» **INFORMATION GIVEN**
----------------

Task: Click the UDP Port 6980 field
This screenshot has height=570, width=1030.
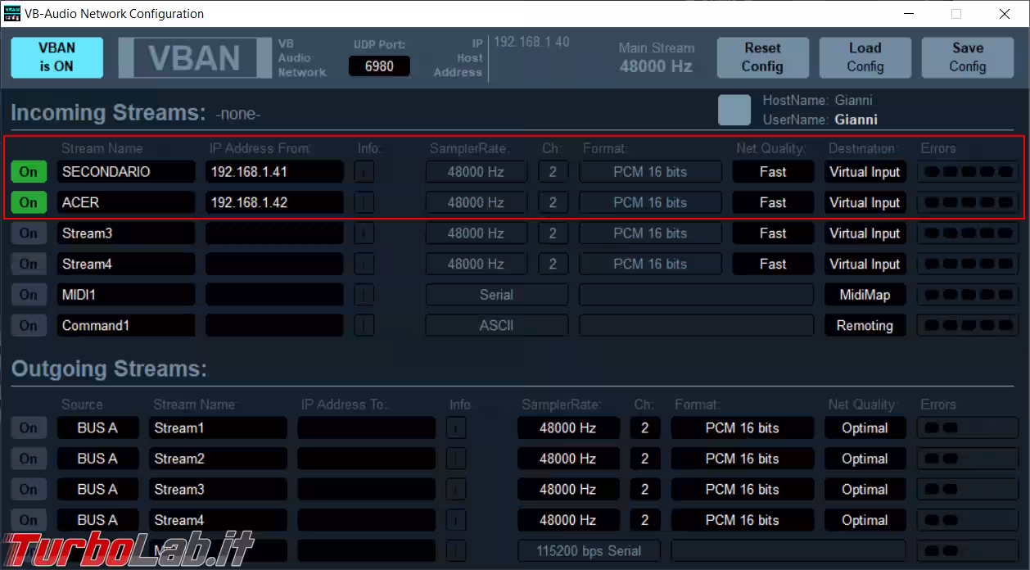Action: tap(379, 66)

----------------

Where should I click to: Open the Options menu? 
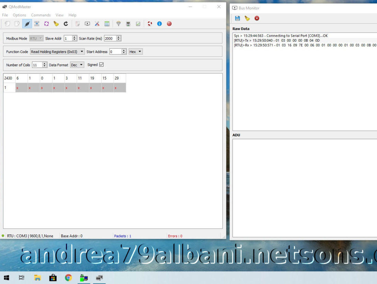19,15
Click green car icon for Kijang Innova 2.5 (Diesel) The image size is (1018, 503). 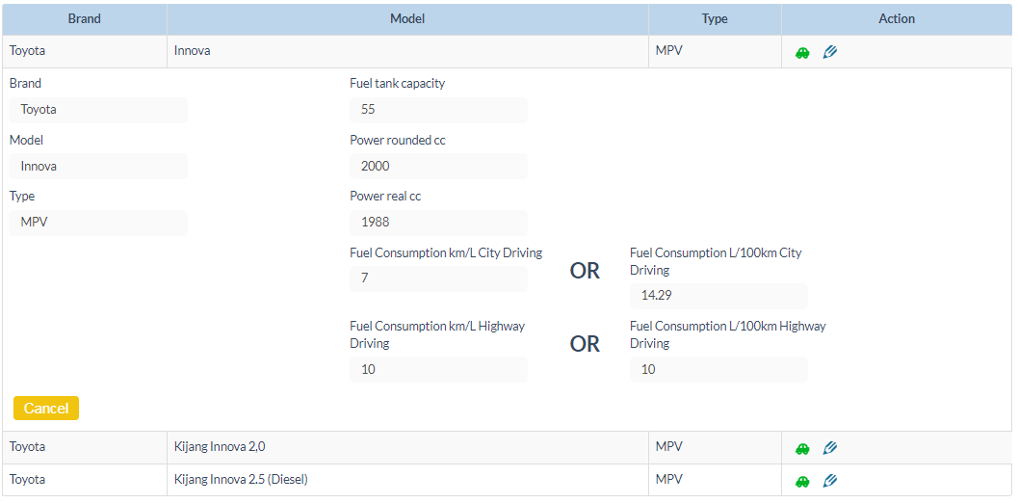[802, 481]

----------------

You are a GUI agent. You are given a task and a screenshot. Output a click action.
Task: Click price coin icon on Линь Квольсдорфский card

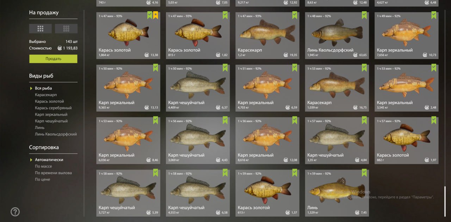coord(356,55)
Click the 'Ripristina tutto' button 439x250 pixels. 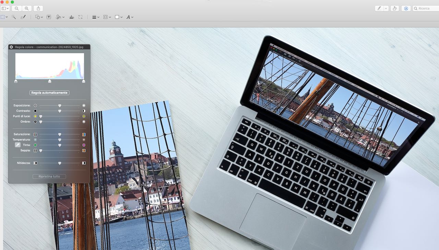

----------------

» **WHAT TO WORK ON**
Restate the lines above from the one containing "Task: Click price" through the one containing "Click the 'Ripristina", inclusive, exactly and without pictures.

» **OUTPUT FOR THIS EXERCISE**
Task: Click price coin icon on Линь Квольсдорфский card

coord(356,55)
Click the 'Ripristina tutto' button 439x250 pixels. 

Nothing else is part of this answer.